True, DLC, or downloadable content, is highly praised for the ease-of-access that it provides. Whether the medium of purchase for Mr. Smith is Amazon’s music store, iTunes (the App Store included), Google Play or Gamestop Now, DLC can be reached from anywhere there is an internet connection. With a high internet connection speed, DLC can be attained within mere seconds of pressing “download.” Another high praise of DLC is the exalted “cloud.” The Cloud is becoming ever present, as many businesses are creating their own version of this (traditional) atmospheric occurrence, it is computerized to let the user simply “dump” his or her music, files and game data onto a server out in California. If Mr. Smith is like most humans, though, he craves tangibility. This is where DLC fails to please. Mr. Smith can recall as a teen fingering his music disks and old Nintendo 64 game cartridges. Humans have always been accustomed to valuing tangible items, be they trinkets, clay pots, or music disks. As testimony to tangibility, Mr. Smith will be glad to tell anyone he sold his vintage Bon Jovi music collection for $200.
What would happen if the “cloud” disappeared? What if Mr. Smith’s data was on that failed server? The convenience of being able to pop a USB drive into a computer is a priceless object that can seldom overcome the beauty of the “cloud” when there is not an internet connection. Having his music disks within his grasp, video games on his shelf and old Blu-Ray disks in his exquisite video carousel makes Mr. Smith a little bit more relaxed.

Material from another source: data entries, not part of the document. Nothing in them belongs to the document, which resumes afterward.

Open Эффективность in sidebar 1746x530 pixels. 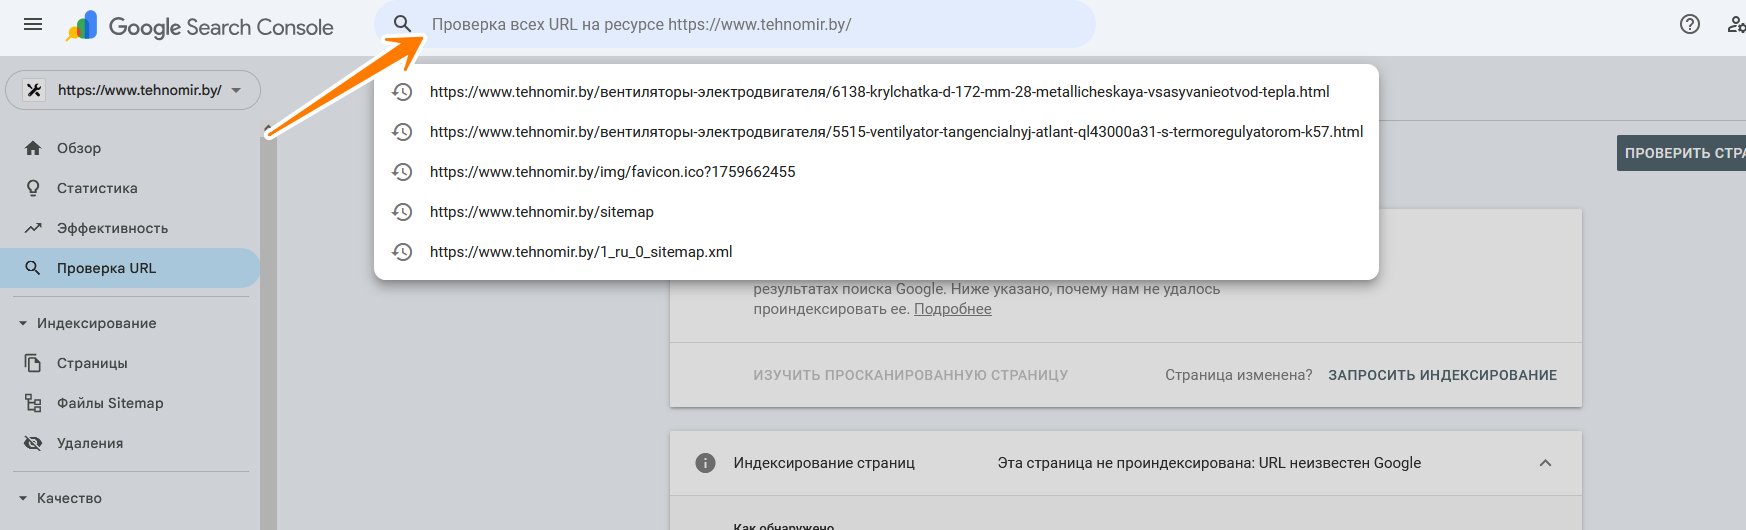112,228
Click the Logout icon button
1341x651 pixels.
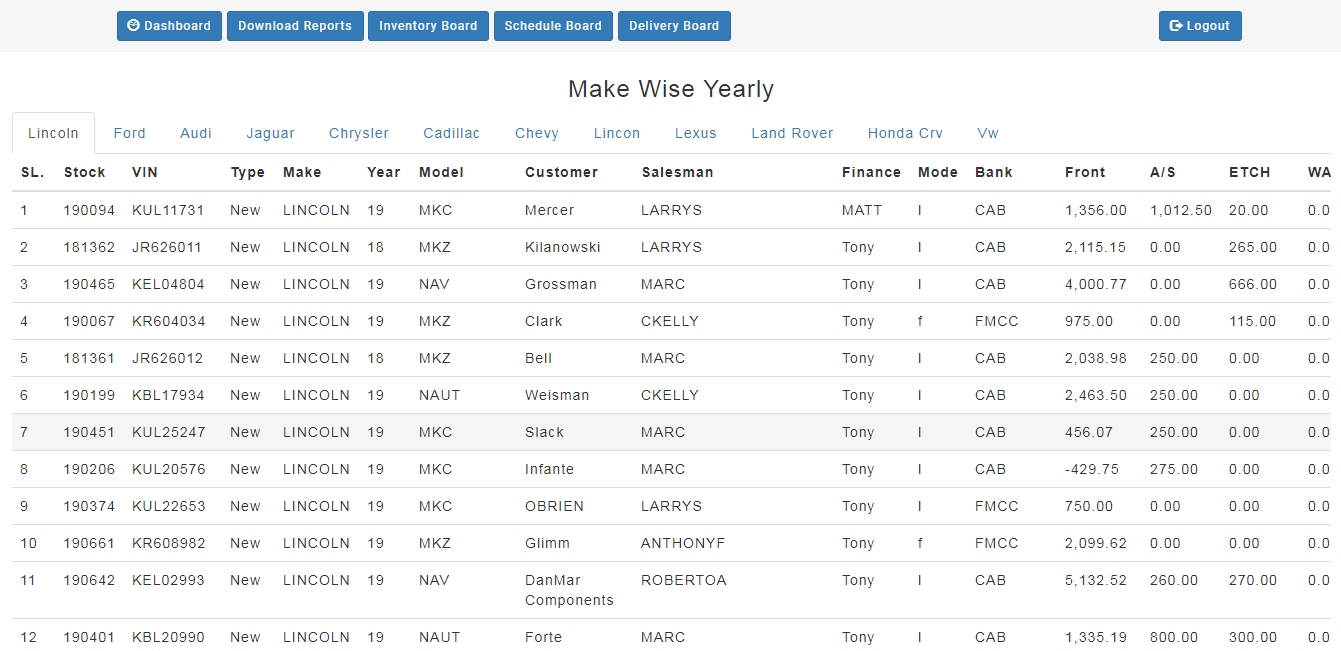click(x=1199, y=26)
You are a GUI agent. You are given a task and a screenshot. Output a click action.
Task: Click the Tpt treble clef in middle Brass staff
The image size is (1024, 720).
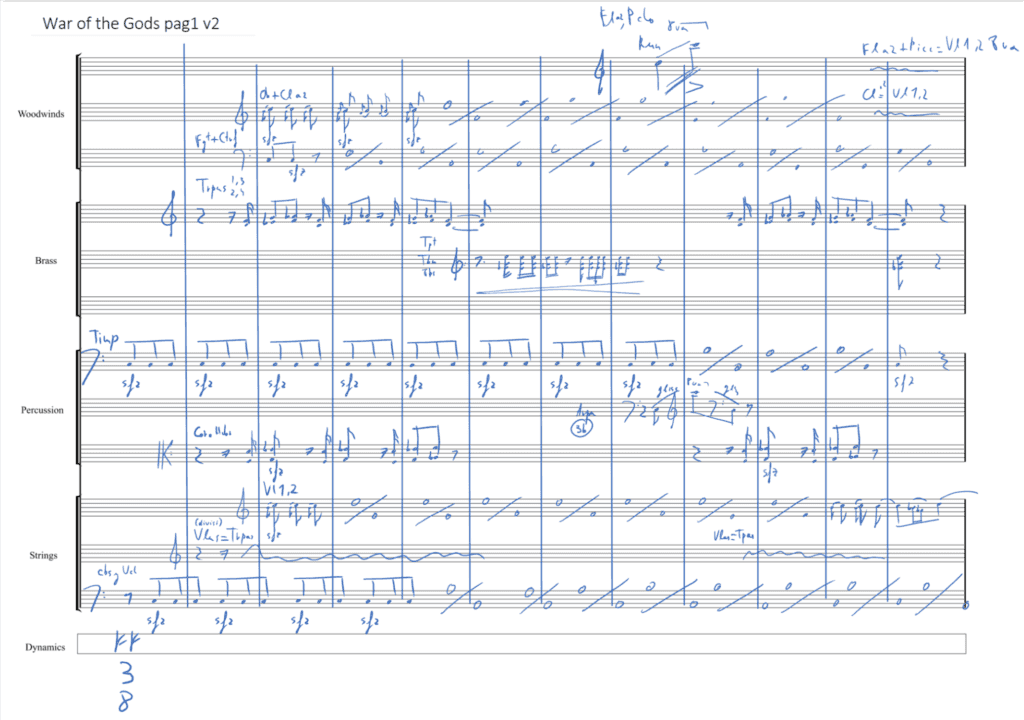point(457,265)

Many hard-copy media outlets employ similar precautions to that of DLC. Examples include Microsoft’s Word that can be purchased in the form of a disk and can be installed on a single computer. Additionally, their software requires a long serial number. DLC is certainly nice, but hard-copy media works just as well.

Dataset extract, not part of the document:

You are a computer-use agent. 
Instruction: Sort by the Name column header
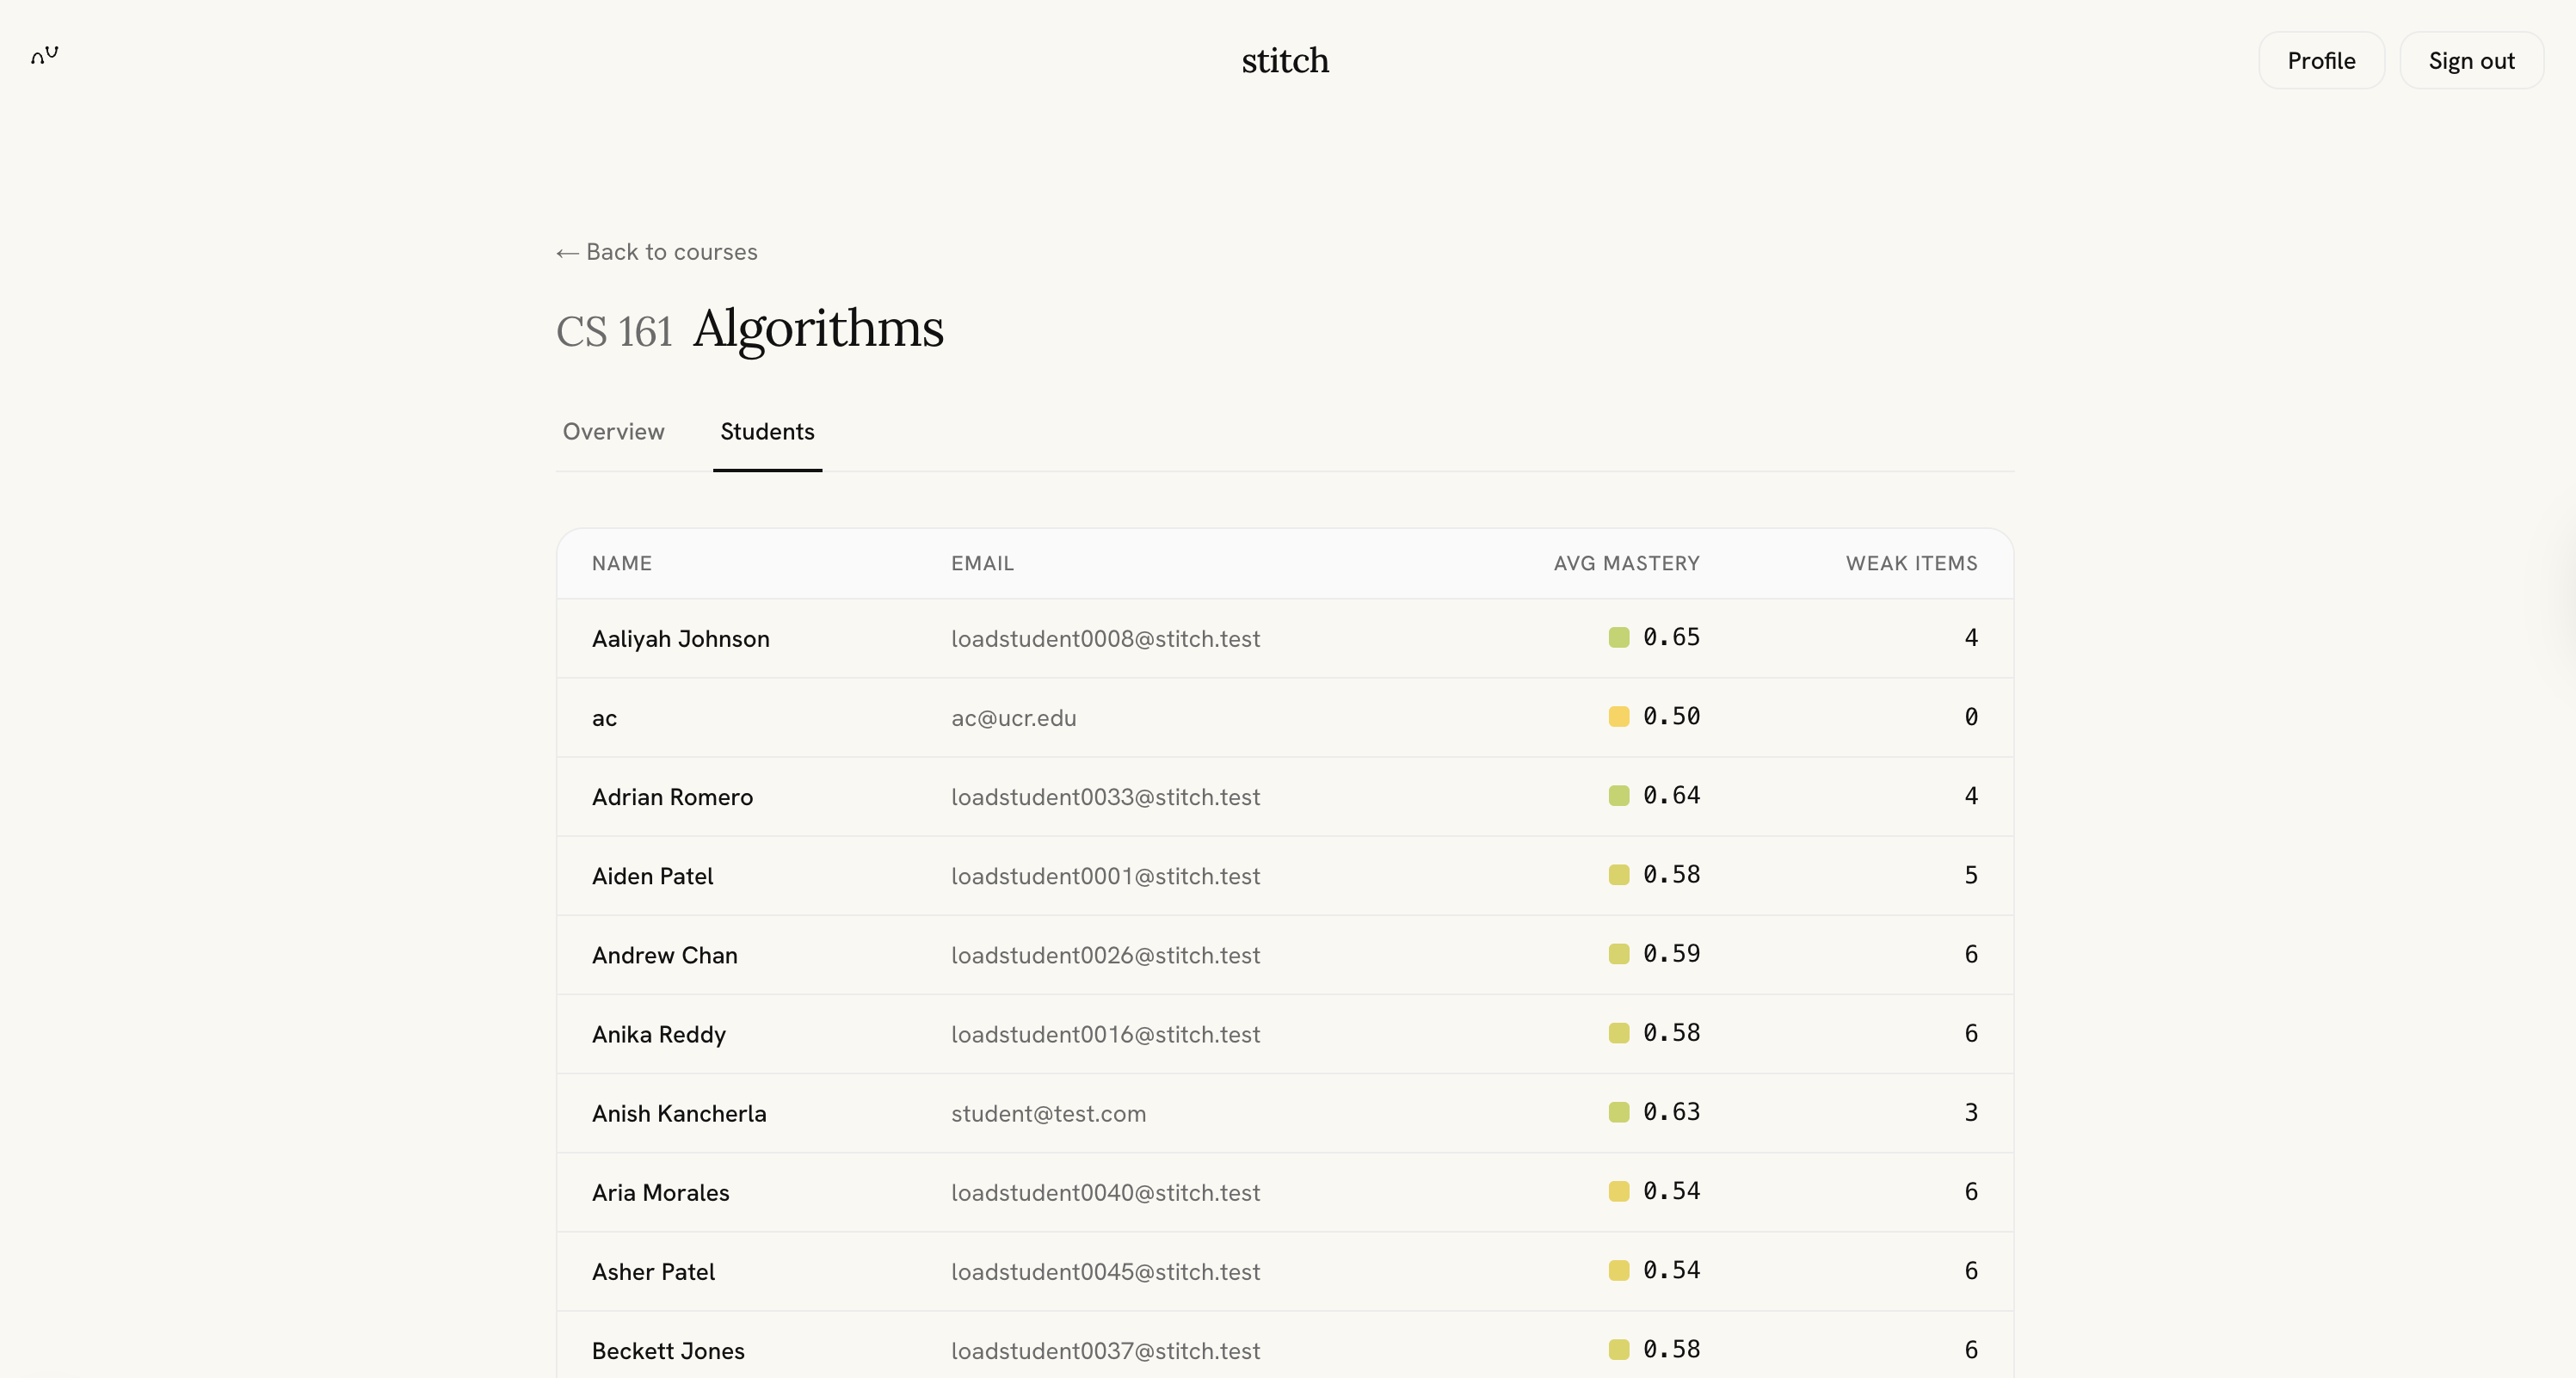pos(621,563)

Many good things come from hard-copy materials. Most items can be resold at music stores, game shops, or other buy-and-sell retailers. Politicians should examine the good behind hard-copy materials before trying to enact online privacy bills. For instance, Gamestop has a large business of buying games back and then selling them at a reduced price. In addition to that, Gamestop buys used electronics, such as iPads from consumers and refurbishes them. Obnoxious legislation, made to protect the product of the manufacturer, which prevents yard-sales and the resale of merchandise, is very over exaggerated and unneeded. Hard-copy materials create a very large industry that has shadowed the millennium-old concept of bartering.